■ **EXERCISES**
1. Decide whether each statement agrees with the forum thread on old brass cases: (a) the brass was cleaned by tumbling it in walnut, (b) horse urine contains little ammonia, (c) brass with no cracks or bulges after polishing is fine to use. For each, answer yes or no and quote the words from the thread that decide it.
2. Extend the forum thread on old brass cases by writing a few more replies that pick up after its final post.

■ **PASSAGE SHOWN**
Thanks! I forgot to mention it is WCC brass. It cleaned up pretty good after tumbling for a few hours in walnut.
 
About the only thing that will damage brass is ammonia. Polish it up and look for cracks and bulges and if you don't find any, you are good to go.
 
Older brass may become brittle.

Only if it was stored open to something containing ammonia. If it was stored in a horse barn, it would be brass DUST!... Or crumbles!:what: Horse urine has lots of ammonia in it.

Brass does not AGE. By that I mean go bad or become unusable.
 
Cases don't dry rot, use it. Amuses me that for many people the starting definition of "old" is anything before they were born.
 
Only if it was stored open to something containing ammonia. If it was stored in a horse barn, it would be brass DUST!... Or crumbles! Horse urine has lots of ammonia in it.

■ **STORED ROWS**
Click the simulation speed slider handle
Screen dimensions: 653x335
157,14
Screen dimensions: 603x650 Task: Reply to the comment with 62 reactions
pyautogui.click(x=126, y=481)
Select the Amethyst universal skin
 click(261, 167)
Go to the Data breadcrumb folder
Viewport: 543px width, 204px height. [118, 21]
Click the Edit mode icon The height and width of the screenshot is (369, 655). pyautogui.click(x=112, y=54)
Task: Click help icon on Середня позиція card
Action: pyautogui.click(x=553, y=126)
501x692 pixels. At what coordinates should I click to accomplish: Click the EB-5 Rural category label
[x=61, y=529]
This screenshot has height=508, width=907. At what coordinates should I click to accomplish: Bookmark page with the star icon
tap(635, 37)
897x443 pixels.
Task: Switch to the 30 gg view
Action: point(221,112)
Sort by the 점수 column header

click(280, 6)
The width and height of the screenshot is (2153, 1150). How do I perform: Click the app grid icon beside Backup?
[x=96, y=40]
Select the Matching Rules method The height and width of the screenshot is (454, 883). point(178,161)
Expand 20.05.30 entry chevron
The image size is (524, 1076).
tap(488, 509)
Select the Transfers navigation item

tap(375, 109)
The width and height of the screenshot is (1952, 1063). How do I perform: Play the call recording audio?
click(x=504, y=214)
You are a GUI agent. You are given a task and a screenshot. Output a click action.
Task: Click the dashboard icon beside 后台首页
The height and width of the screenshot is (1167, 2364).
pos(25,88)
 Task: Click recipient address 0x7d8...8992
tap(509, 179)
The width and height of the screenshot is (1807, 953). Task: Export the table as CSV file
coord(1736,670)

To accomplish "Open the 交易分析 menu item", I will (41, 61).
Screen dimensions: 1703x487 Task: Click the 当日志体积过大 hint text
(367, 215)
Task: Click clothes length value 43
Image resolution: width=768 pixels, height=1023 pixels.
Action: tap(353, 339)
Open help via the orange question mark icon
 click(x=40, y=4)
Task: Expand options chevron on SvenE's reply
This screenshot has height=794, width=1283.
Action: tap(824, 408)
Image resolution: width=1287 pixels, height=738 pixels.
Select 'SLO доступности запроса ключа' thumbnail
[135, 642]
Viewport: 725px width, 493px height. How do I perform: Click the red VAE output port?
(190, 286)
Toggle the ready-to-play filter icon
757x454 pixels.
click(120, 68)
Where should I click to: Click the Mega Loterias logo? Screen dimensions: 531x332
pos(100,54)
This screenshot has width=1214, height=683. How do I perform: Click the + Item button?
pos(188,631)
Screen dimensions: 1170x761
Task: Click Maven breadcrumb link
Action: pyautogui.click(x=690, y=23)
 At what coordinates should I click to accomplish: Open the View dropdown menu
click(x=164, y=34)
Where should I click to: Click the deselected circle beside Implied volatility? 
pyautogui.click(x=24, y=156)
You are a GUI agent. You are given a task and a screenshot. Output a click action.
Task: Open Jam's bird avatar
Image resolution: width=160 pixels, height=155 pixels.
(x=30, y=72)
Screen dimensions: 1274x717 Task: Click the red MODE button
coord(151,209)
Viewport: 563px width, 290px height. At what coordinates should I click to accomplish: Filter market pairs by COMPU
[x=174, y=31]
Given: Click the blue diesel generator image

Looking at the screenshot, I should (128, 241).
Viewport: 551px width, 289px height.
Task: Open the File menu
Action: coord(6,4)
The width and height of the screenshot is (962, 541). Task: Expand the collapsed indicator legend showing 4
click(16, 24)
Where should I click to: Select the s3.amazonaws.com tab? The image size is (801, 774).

■ **ANSWERS PROVIDED**
1.
(a) Yes: "It cleaned up pretty good after tumbling for a few hours in walnut."
(b) No: "Horse urine has lots of ammonia in it."
(c) Yes: "Polish it up and look for cracks and bulges and if you don't find any, you are good to go."

2.
Really old brass, I think mid 50's or earlier might have mercuric primers. I heard that caused brass inbrittlement. Not having any mercuric primers, I can't test the warnings.

I have been using RA54 brass for almost 20 years. I bought this primed brass in the 80's, about 700 cases, I shoot through the can when I shoot my match grade Garand at highpower rifle matches. I guess I have about five reloads on the stuff. It is still good, no case neck cracks.

Don't let bird's poop on your brass. I have a failure analysis book, bird poop caused season cracking on a brass boat prop. One blade fell off.

An interesting read on the problems ammonia will cause with brass.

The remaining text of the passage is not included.